As shown in the models of PTG, event related factors such as perceived severity and how recently the event occurred have also been found to be related with the development of PTG.
Tedeschi and Calhoun (2004) suggested that the more severe the event, the more growth will be experienced. Several studies in the literature supported this finding (Kesimci, Göral, & Gençöz, 2005; Solomon & Dekel, 2007; Feder, Southwick, Goetz, Wang, Alonso, Smith, Buchholz, Waldeck, Ameli, Moore, Hain, Charney, & Vythilingam, 2008; Morris & Shakespeare-Finch, 2011). Consistent with the literature, in their study conducted with university students, Kesimci et al. (2005) found a positive relationship between perceived severity of the traumatic event and stress-related growth. Similarly, Dirik and Karanci (2008) in their study performed with rheumatoid arthritis patients reported that perception of higher disease severity was associated with higher perception of growth in the self domain of PTG. In order to investigate this relationship in traffic accident survivors, Zoellner, Rabe, Karl, and Maercker (2008) conducted a research study with 102 survivors and found that both objective and subjective severity of the event were positively related to the total PTG score and higher subjective severity was significantly associated with higher scores in new possibilities, relating to others, and spiritual change domains of PTG. Likewise, the majority of the accident perpetrators with an injury, were in the high PTG group of the study conducted by Merecz et al. (2012). The findings of the study conducted with accidentally injured individuals in China, also revealed that the subjective accident severity positively predicted PTG (Dong et al., 2015).

Extracted information:
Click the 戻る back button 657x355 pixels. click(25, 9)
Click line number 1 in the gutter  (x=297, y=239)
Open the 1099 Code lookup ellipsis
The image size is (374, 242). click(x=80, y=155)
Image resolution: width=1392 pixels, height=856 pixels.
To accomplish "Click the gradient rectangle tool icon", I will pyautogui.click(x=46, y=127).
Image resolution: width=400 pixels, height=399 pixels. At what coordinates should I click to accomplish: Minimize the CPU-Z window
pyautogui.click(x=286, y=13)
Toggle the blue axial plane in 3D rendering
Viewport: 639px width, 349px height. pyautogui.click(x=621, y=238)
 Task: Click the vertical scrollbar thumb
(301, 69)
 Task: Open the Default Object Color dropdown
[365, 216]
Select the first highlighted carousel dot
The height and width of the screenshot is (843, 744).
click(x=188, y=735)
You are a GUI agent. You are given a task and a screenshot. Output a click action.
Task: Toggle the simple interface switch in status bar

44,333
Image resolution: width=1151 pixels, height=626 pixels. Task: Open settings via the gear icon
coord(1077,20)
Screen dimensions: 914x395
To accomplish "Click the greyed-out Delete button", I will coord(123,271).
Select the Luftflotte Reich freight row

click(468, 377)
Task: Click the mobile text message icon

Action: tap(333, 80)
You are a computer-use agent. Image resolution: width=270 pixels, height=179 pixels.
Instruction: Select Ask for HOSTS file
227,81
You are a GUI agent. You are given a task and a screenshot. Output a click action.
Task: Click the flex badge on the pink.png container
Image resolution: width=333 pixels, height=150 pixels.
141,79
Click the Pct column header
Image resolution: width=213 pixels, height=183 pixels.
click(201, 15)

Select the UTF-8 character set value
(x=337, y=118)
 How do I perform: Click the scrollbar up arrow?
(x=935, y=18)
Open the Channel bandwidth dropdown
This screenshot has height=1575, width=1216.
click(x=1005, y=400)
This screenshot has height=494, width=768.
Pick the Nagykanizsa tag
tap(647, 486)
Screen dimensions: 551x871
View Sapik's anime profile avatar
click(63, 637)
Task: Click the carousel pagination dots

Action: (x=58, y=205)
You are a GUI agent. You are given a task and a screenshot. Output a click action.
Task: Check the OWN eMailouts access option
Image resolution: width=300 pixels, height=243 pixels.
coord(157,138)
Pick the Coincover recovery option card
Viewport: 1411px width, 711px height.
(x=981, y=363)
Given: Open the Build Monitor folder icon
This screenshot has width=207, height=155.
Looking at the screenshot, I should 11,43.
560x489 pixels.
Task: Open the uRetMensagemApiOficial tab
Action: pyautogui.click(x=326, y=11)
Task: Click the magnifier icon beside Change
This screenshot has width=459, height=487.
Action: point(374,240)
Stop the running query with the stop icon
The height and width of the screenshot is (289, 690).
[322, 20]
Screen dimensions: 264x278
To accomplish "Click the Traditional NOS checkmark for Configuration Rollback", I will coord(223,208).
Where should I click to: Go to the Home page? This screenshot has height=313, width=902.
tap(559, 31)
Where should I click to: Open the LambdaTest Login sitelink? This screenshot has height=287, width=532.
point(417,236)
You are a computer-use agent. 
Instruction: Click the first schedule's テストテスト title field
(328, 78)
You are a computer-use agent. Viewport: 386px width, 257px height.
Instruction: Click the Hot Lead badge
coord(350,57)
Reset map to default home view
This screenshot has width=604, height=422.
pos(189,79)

List of tasks:
1. Answer these questions from the passage on posttraumatic growth.
(a) How many survivors took part in the study by Zoellner, Rabe, Karl, and Maercker (2008)?
(b) Which patients took part in the study by Dirik and Karanci (2008)?
(c) In which country were the accidentally injured individuals in the Dong et al. (2015) study?
2. Extend the passage on posttraumatic growth, starting after its final sentence.

Answers provided:
1.
(a) 102 survivors took part.
(b) Rheumatoid arthritis patients took part.
(c) They were in China.

2.
How recently the traumatic event occurred also seems to be an important variable in the development of PTG (Schaefer & Moos, 1992). However, the results of the studies on the relationship between the timing of the event and PTG seem to have lead to contradictory findings.
A study conducted with breast cancer survivors revealed that the time since the diagnosis of the disease was negatively related to PTG (Weiss, 2004). On the contrary, the results of the study conducted with road trauma survivors showed that the passage of time after the event contributed to the growth perceptions (Harms & Talbot, 2007). Furthermore, Zoellner et al. (2008) indicated that the timing of the accident was not found to be significantly related to the total PTG, but it was positively related to the new possibilities and personal strength domains.